▼

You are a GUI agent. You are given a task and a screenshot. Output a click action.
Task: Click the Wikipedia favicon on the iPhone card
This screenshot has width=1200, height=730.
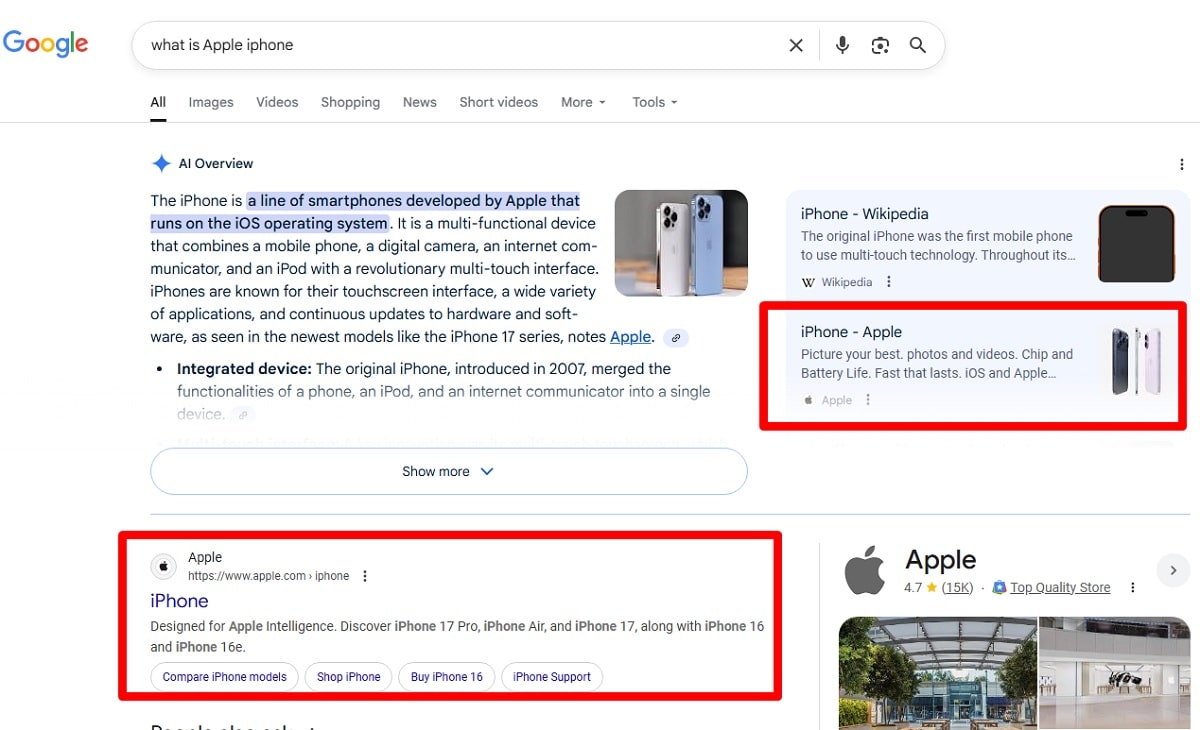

▲
▼

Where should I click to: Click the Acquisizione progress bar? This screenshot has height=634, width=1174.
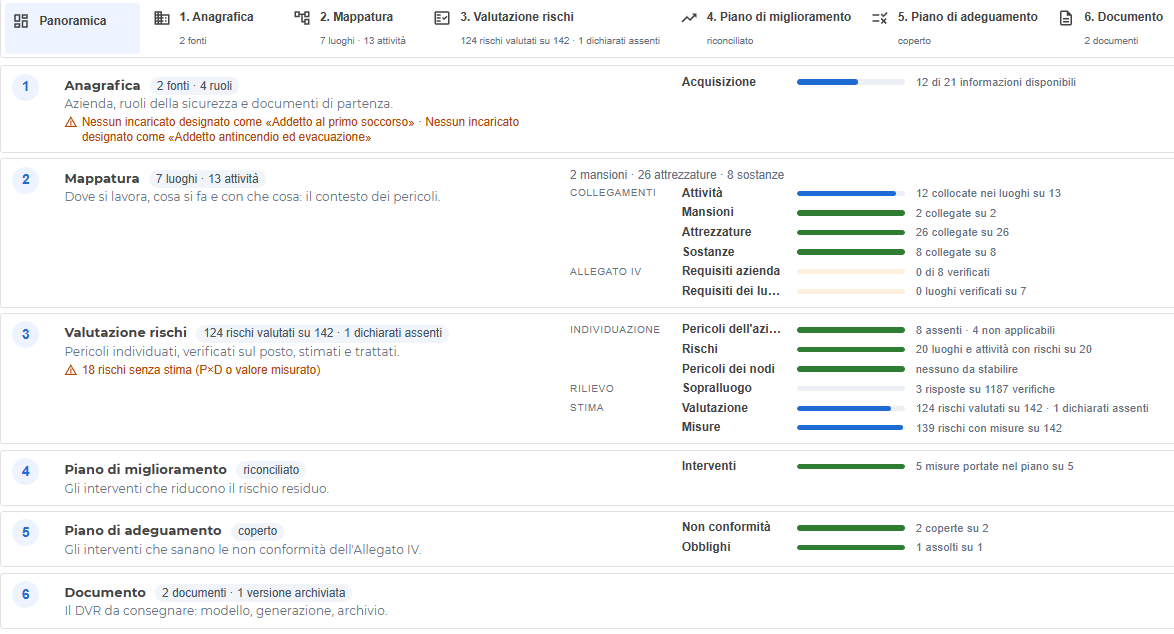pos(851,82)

▲
▼

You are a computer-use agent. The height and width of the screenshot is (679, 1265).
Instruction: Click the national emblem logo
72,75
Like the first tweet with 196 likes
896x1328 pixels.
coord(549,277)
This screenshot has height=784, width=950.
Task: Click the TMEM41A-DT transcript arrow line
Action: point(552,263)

▲

Copy the lines from the entries above in which the word "agent" appears.

SOLUTION TO THIS PROBLEM:
You are a GUI agent. You are given a task and a screenshot. Output a click action.
You are a computer-use agent. The height and width of the screenshot is (679, 1265).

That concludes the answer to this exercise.